Let’s start with the two caricatures of city dwellers, both of whom serve as useful boogeymen for the conservative movement. First there are the “inner-city” (translation: non-white and poor) welfare queens. Second there are the cosmopolitan elites, who look down their noses at those who live outside the city and always have a new PC term they’re shoving down everybody’s throat.
Biking, for instance, is entirely associated with the latter group, the cosmopolitan elites. Biking advocates and cyclists are probably as much to blame for that as anybody. There’s a very simple economic argument for bikes (they’re cheap and fast) that explains why they are so popular around the world and it has nothing to do with environmentalism or fitness, but for some reason the messaging around biking in recent years has focused almost entirely on those two features. As a result, biking, an activity that most of us enjoyed as kids to get around the streets of cities, small towns or even country roads, is increasingly viewed as a symbol of effete, sanctimonious liberalism.
Public transit, particularly buses, is associated with both urban caricatures: the elites and poor minorities. Due to the car-based planning that took over most American urban areas in the mid-20th century as well as white flight to the suburbs during the 60’s-80’s, the vast majority of those who now make up the base of the Republican Party have had little interaction with public transit. In many suburban or exurban areas, transit either doesn’t exist or is so limited that it is only used as a last resort for those who can’t afford cars.
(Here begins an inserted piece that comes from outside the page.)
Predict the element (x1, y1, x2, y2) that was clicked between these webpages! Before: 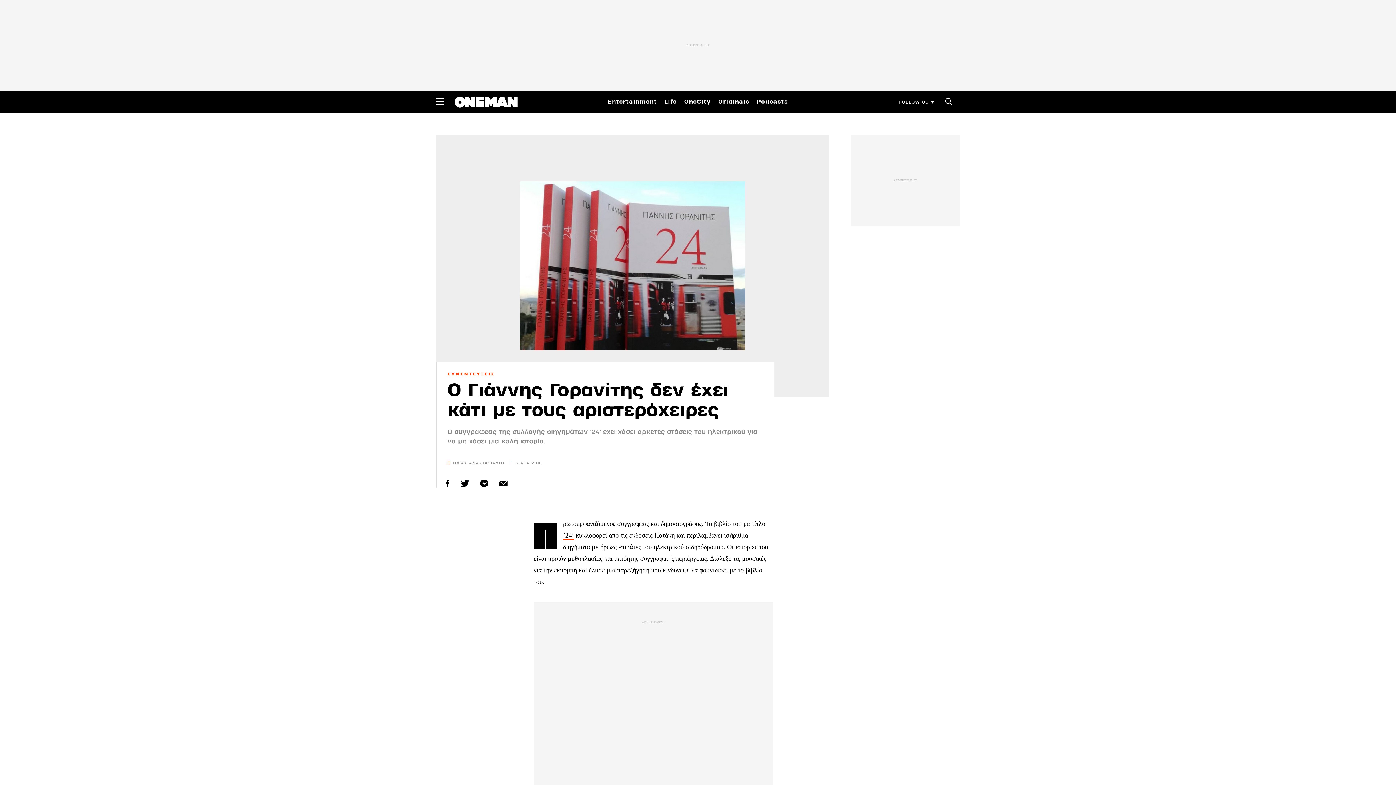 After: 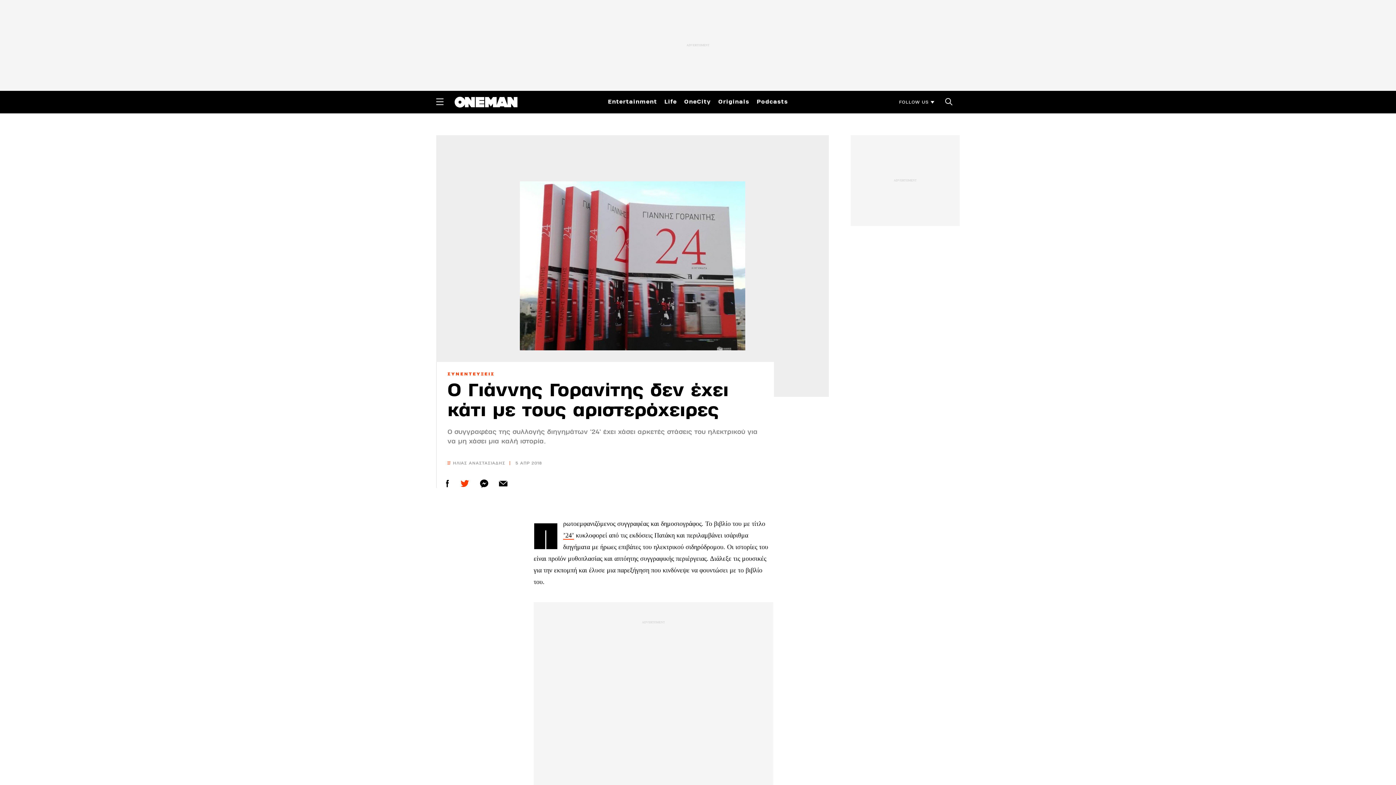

As a result, suburbanites see riding the bus as a degrading experience to be endured by the poor and avoided by everyone else. However, in recent years, as progressives have begun championing public transportation, particularly rail, for environmental purposes, transit has also become a symbol of cosmopolitan liberalism. Trains or even increased bus spending are described by conservatives as hair-brained social engineering aimed at dismantling the car-based, and therefore American, way of life.
Former Austin City Council Member Don Zimmerman was one of the best displays of the cultural contempt for car alternatives. The ad he ran in his unsuccessful re-election campaign featured him playing the caricature of an elite who rides a bike to work, aggravating motorists as he passes. He even puts on an effeminate voice while he’s on the bike.
I think the way forward for transit and bike advocates is not necessarily to stop talking about the environmental and health benefits of alternatives to cars, but to put a much stronger emphasis on the economic benefits they offer to EVERYBODY (except car manufacturers and road builders). They are a cheap alternative for those who cannot afford a car and the more people who use them, the less traffic is left to deal with for the real ‘mericans still stuck in their cars.